1085–1088 ↗(On Diff #55506)

This isn't generally valid. Again, the example is ioat_blockfill. Here, src_addr is overloaded to mean "64-bit block pattern constant." Mapping it is nonsensical.

Similarly, ioat_crc doesn't use dst and passes 0.

That probably means we should add additional flags for ioat_op_generic about whether src/dst represent actual addresses and conditionalize mapping based on those?

1194–1201 ↗(On Diff #55506)

These will also need to be mapped (potentially 2 srcs and 2 dsts per op).

tychon marked 6 inline comments as done.
sys/dev/ioat/ioat.c
547–548 ↗(On Diff #55506)

I'm going to assume that whatever DMA address the IOMMU assigns are going to be constrained by the same limitations as this device. While that too may not be accurate, intuitively it seems a better approach than perhaps imposing an arbitrary constraint.

sys/dev/ioat/ioat.c
547–548 ↗(On Diff #55506)

I think one of us should dig out the arbitrary constant from the NDA ioat reference documents and just use the right constant rather than assuming it matches the IOMMU :-).

cem requested changes to this revision.Apr 1 2019, 11:39 PM

Thanks, this addresses a lot of my concerns. I have a few more suggestions / problems to point out.

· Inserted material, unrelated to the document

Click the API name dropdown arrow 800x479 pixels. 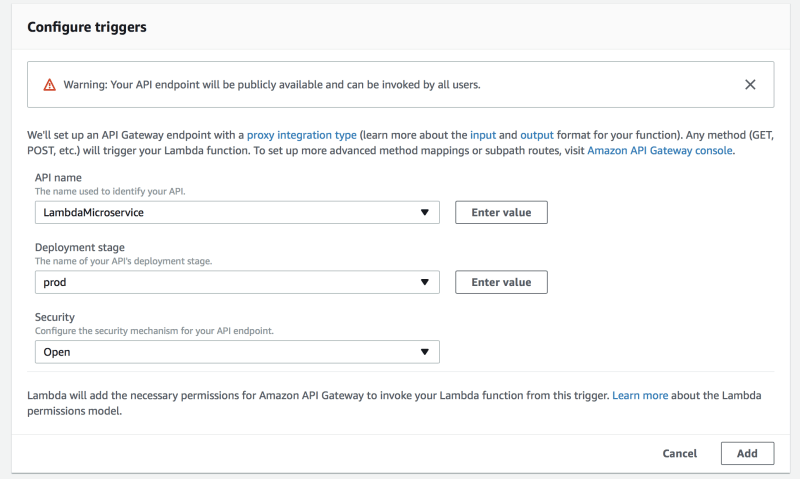[x=425, y=213]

I really appreciate that someone's fixing this driver to use busdma correctly. Certainly when I committed it into the tree I didn't really understand busdma well enough to do it myself, and then never found the motivation after that.

sys/dev/ioat/ioat.c
364 ↗(On Diff #55691)

This isn't good enough, unfortunately. dmamap can be both valid and NULL (e.g., when bounce DMA is used on x86, but a bounce mapping is not needed). The dmamap still needs to be destroyed (reference count release) and the rest of the cleanup logic needs to proceed.

638–639 ↗(On Diff #55691)

Could we just reuse dst2 for this one?

1270 ↗(On Diff #55691)

This optimization is not valid with iommu (or really busdma in general) -- only the first page is mapped and the mapping is only one page long. We can always use src/dst_page_break and map src2/dst2 unconditionally, or we could somehow attempt to handle this more carefully for busdma.

1367–1375 ↗(On Diff #55691)

Any chance it makes sense to change this common snippet of repeated logic into a subroutine (or macro+function, to automatically insert __func__)?

This revision now requires changes to proceed.Apr 1 2019, 11:39 PM

This revision includes setups up the '48-bit' DMA address constraint for the 'data' tag and the '40-bit' DMA address constraint for the 'crc data' tag.

This should close out the feedback I received prior to today and next I will address the feedback that I see has just arrived. Expect at least one more revision if you'd like to simply review it in it's entirety.

sys/dev/ioat/ioat.c
593 ↗(On Diff #55708)

We define a BUS_SPACE_MAXADDR_40BIT for this you can use :-)

I think I've addressed at least many an attempt to address all outstanding feedback now. The diff is updated.

sys/dev/ioat/ioat.c
638–639 ↗(On Diff #55691)

No, alas, the address width requirements are different.

1367–1375 ↗(On Diff #55691)

I tried. Not sure if it's any better.

Looks good to me in the happy case and in the ordinary / weird DMA operations. I think teardown still isn't quite clean in the case where attach fails at a partially initialized ring.

sys/dev/ioat/ioat.c
380 ↗(On Diff #55732)

This may still (bogusly) release references if there was a failure partway through initialization of the ring and bouncebuf dma is used.

This revision is now accepted and ready to land.Apr 2 2019, 6:12 PM
This revision was automatically updated to reflect the committed changes.
tychon marked 2 inline comments as done.